Wed, 06/11/2025 - 08:30

Nature of Proceedings

Final Distribution

Tentative Ruling

Probate Notes:

Appearances are required.

After review of the Supplement filed by Probate Advance, the two declarations filed on April 28, 2025, and the Second Supplement filed by Angela Grove on May 23, 2025, the following is noted for the Court at the hearing:

Approve Unequal Distribution of “Holiday Recreational Vehicle Park Owner’s Association”.  The Final Inventory and Appraisal filed on December 7, 2023, shows two different ownership interests in the “Holiday Recreational Vehicle Park Owner’s Association.” One is a 100% interest in “Locker #325” and the other a 50% interest in “Locker 655.” Decedent executed a codicil to the will that left “1 share of Holiday RV Park” to Angela Maria Baumbach, without identifying which interest the Decedent desired to gift. 

Because the heirs all submitted agreements, it is recommended the Court approve of the proposed unequal distribution.

Reduce Extraordinary Fees.  The $2,229.50 of extraordinary compensation requested to be paid to the attorney for the personal representative is not supported by facts warranting the award of those fees according to the discretion of this Court outlined in Probate Code section 10811 and CRC, Rule 7.703.

Payment of extraordinary fees is not guaranteed, and the Court has wide discretion to decide whether to allow extra compensation, even when services of an extraordinary nature are rendered.  (CRC, Rule 7.703(a). See also In re Fulcher's Estate (1965) 234 Cal.App.2d 710, 718 [“The general rule is that the probate court has a large discretion in the allowance of fees for extraordinary services rendered on behalf of the estate.”)  “[T]he burden of proving the necessity for the services is on the representative claiming extraordinary fees for himself and his attorney.”  (Ibid.)

The sale of real property is an ordinary and usual occurrence in the administration of a decedent’s estate, thus does not automatically warrant extraordinary fees.  Unless circumstances during the sale of real property require the estate to incur “legal services” not normally needed during the sale and escrow process, the high value of real estate in this state generates a statutory fee award that is usually sufficient to compensate the personal representative and the attorney.  This is especially true when a real estate agent is used to effectuate the sale, as was used in this case. The standard courts use is “legal services in connection with the sale of property held in the estate.” (CRC, Rule 7.703(c)(1).)

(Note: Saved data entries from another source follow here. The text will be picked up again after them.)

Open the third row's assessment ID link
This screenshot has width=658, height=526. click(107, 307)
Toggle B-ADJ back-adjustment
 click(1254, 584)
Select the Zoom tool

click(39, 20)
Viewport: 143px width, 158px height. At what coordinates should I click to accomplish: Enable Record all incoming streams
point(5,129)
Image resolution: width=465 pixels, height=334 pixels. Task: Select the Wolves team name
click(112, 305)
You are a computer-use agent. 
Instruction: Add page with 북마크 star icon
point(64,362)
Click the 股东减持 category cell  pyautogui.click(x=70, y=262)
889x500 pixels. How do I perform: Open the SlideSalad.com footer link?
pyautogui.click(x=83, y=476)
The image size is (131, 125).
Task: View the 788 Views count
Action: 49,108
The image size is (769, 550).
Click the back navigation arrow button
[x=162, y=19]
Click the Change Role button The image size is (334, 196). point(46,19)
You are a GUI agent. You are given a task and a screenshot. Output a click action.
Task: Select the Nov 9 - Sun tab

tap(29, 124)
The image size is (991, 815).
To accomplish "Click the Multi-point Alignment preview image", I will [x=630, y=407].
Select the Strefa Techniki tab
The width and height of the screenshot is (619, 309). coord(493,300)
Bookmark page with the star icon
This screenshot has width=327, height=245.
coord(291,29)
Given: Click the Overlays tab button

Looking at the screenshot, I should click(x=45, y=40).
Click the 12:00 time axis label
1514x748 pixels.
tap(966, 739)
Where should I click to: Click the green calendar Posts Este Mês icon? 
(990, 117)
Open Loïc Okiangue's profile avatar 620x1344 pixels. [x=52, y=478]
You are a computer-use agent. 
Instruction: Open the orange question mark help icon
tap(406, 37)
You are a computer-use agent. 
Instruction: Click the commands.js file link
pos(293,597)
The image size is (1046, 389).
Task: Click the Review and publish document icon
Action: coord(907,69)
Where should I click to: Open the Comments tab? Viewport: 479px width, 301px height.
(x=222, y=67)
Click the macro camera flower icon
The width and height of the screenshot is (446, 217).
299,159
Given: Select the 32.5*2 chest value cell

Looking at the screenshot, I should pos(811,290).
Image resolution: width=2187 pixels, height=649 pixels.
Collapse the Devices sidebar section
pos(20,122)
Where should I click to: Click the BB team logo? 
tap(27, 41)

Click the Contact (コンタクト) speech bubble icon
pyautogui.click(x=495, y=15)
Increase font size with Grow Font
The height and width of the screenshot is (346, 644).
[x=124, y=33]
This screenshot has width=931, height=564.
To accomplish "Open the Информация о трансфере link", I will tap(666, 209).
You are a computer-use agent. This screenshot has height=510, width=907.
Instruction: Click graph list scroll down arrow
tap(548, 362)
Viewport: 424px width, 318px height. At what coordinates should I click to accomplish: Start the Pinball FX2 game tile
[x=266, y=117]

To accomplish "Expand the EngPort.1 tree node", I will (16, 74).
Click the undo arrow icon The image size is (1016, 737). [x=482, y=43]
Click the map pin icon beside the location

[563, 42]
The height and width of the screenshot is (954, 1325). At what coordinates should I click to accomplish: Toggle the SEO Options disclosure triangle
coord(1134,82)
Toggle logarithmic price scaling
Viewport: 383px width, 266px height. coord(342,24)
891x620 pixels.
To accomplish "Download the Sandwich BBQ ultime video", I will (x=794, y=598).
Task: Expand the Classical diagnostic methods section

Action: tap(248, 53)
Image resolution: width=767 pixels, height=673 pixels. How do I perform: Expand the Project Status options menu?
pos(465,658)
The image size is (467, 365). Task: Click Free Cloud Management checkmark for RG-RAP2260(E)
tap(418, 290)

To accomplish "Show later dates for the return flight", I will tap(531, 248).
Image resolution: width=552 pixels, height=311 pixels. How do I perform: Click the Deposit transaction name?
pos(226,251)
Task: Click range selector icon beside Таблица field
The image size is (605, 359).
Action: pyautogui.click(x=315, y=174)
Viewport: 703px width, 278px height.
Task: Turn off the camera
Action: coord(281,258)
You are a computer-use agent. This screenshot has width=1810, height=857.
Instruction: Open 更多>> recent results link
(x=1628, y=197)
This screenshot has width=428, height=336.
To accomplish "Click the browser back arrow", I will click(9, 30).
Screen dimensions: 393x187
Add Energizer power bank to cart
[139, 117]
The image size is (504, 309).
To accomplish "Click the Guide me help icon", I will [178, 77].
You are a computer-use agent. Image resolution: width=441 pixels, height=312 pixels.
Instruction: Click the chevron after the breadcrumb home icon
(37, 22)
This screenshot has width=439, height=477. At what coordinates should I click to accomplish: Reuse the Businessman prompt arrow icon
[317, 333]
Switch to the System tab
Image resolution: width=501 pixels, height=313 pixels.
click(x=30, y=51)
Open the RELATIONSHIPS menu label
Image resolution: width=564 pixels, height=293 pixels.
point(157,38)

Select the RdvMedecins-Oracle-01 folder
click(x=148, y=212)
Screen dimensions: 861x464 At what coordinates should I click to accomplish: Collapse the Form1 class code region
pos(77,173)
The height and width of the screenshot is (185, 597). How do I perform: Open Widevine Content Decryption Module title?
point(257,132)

In this case, the Court may consider that the statutory fee is reasonable and sufficient compensation when calculated on an estate where the decedent's personal residence was sold for $529,900, because no “legal services” were required to effectuate the sale of the property, other than brief contract review and associated tasks.  The policy behind statutory fee awards includes strong consideration of the complication of larger estates than that of smaller estates.  (In re Buchman's Estate (1955) 138 Cal.App.2d 228, 235. See also Estate of Getty (1983) 143 Cal.App.3d 455 [discussing in dicta that massive statutory compensation can be sufficient to cover unexpected intricacies in estate administration]; and Estate of Hilton (1996) 44 Cal.App.4th 890, 912-16 [citing In re Walker's Estate (1963) 221 Cal.App.2d 792, 795] for the proposition that probate courts can disallow all extraordinary fees claims if they find statutory compensation sufficient, keeping in mind the legislature’s policy of subsidizing fees in more complicated estates with those easily earned in less complicated estate [“The Legislature merely determined, in substance, that any undercompensation involved in handling small estates would be equitably adjusted in the long run by overcompensation in handling larger estates.”].)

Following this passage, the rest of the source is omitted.